Self-Bonding LSRs and LSR Adhesion Additives
When using a self-bonding LSR, or a standard LSR coupled with an adhesion additive, the LSR can be injected directly onto the plastic part by over-molding or two-shot injection molding, eliminating the part removal and primer application steps. With two-shot injection molding, it is not necessary to clean the thermoplastic substrate prior to molding the LSR as the thermoplastic component will not be ejected from the mold.
Depending on the thermoplastic being used, and desired bond strength, bonding strength can be increased by employing a flame or plasma treatment to the thermoplastic component prior to LSR molding.
Self-bonding LSR and standard LSR with an additive offer similar manufacturing improvements over a traditional primer system, but there are other advantages and disadvantages to consider between the two. Self-bonding LSRs provide adhesion to specific substrates and are usually available in limited durometers. Depending on the manufacturer, most self-bonding LSRs expire, or degrade to negligible bond strength, 6 months from the date of manufacture.

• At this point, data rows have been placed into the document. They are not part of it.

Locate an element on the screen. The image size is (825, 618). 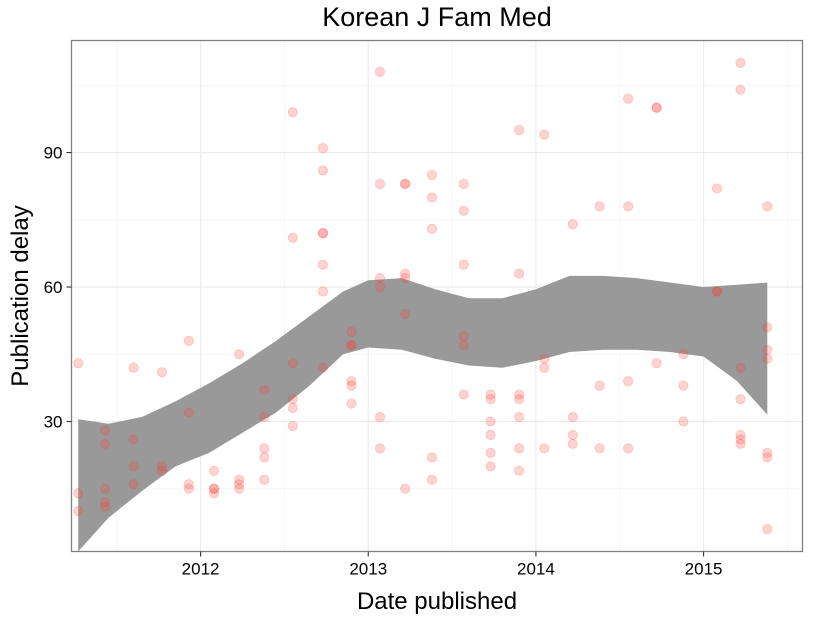
y-tick-label: 30 is located at coordinates (54, 422). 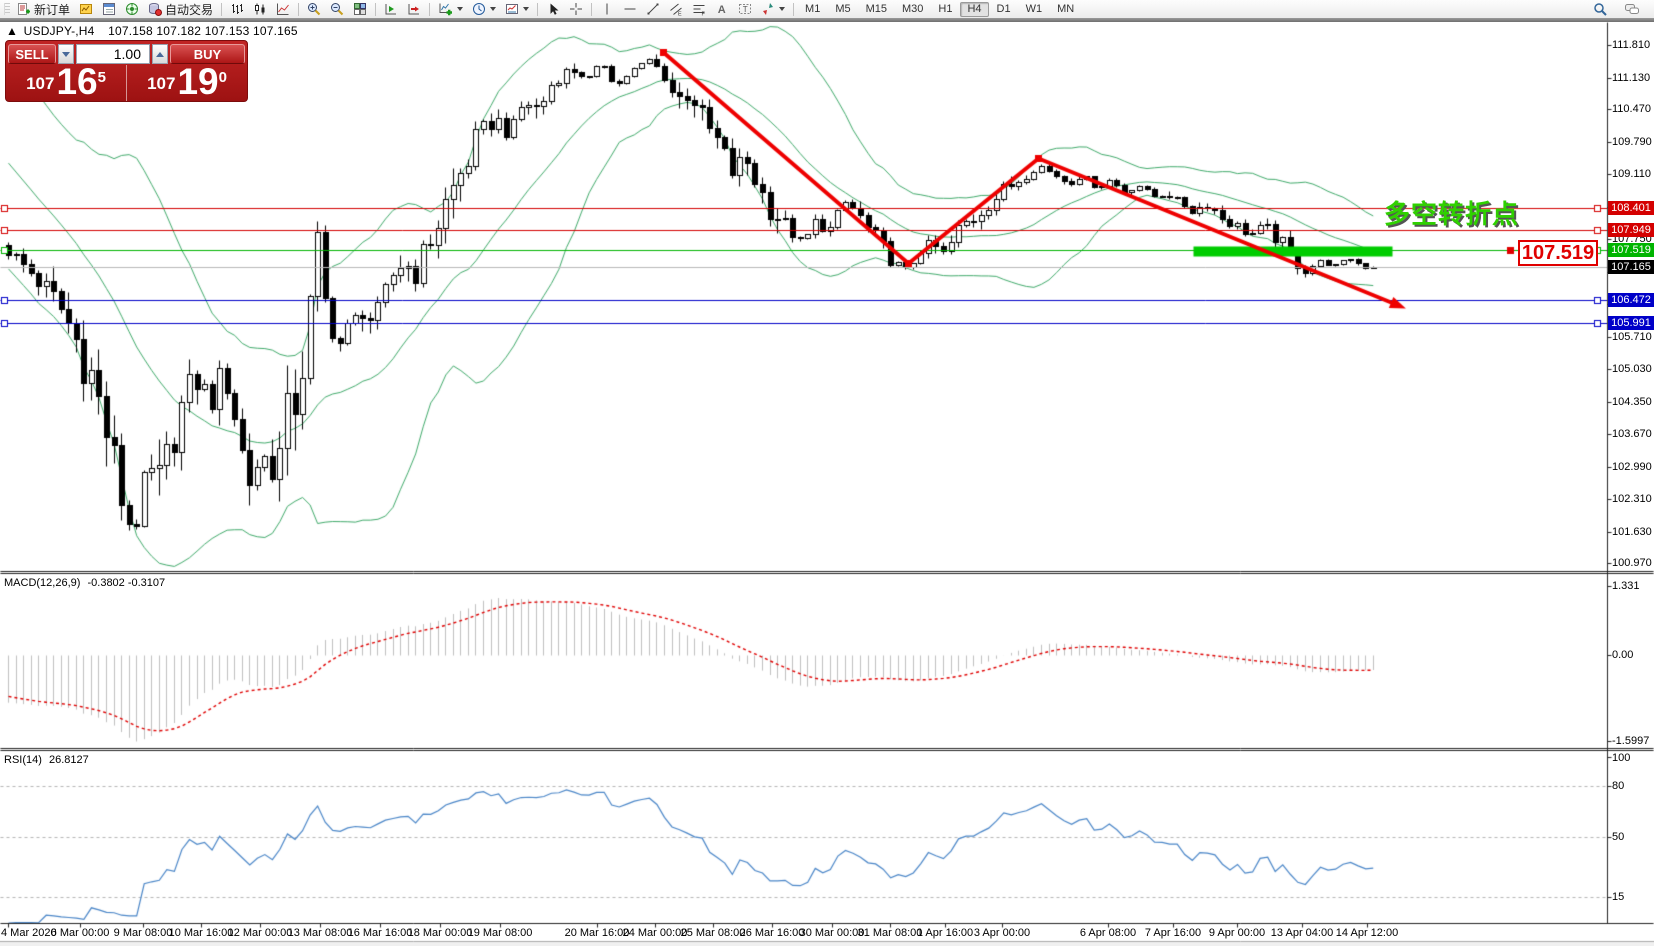 I want to click on auto-trading-label: 自动交易, so click(x=190, y=10).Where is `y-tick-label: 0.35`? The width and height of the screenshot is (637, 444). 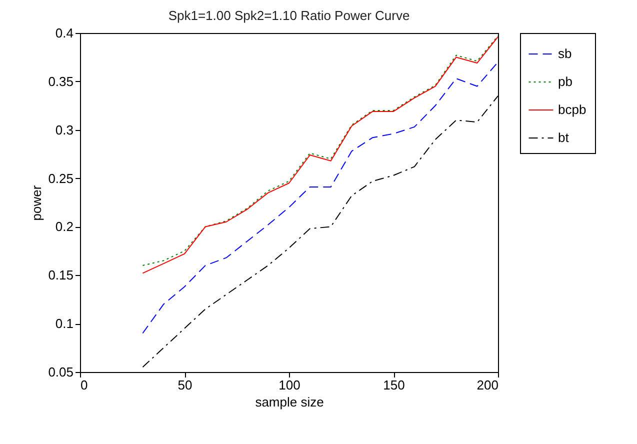 y-tick-label: 0.35 is located at coordinates (61, 82).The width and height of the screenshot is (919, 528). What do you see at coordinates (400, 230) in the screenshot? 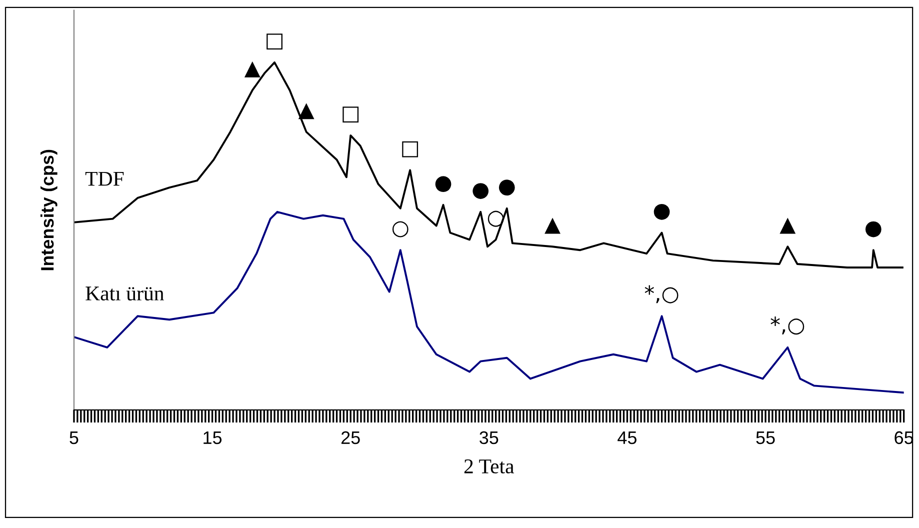
I see `annotation: ○` at bounding box center [400, 230].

Adhesion additives can be used with any durometer of LSR and various plastic substrates, but characterizing its compatibility is recommended given the potential material combinations. Adhesion additives generally have a shelf-life of one year. The shelf-life of non-self-bonding LSR is generally two times longer than their self-bonding counterparts. As a result, when using adhesion additives and non-self-bonding LSRs, shelf-life is typically longer.

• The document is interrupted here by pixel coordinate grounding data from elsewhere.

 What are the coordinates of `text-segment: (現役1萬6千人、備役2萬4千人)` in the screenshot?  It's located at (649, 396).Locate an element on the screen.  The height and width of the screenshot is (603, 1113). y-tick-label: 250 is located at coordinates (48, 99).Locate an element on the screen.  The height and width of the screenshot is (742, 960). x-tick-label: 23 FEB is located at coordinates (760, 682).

Since adhesion additives are used with standard LSRs, which are more common and readily available, the standard LSR coupled with an adhesion additive results in a significant raw material cost savings generally making it a more cost-effective solution than using primers or self-bonding LSRs.
Lead times associated with self-bonding LSRs are also important considerations. Self-bonding LSRs are typically available only in specific durometers targeted at specific substrates, with lead times varying based on regional availability. Some manufacturers have reported lead times of 10-18 weeks. Standard LSR has shorter lead times, and when coupled with the adhesion additive, can cost up to 50 percent less than self-bonding LSRs.
An expanding range of products on the market today call for LSR, from the soft-touch buttons on electronics to valves and seals in critical medical equipment. With such a variety of applications, manufacturers should carefully review and select the best bonding agents for their individual products, considering initial cost, process steps, availability, and more. Once a bonding agent has been selected, understanding the associated best practices will not only ensure a durable finished product but will improve the company’s return on investment.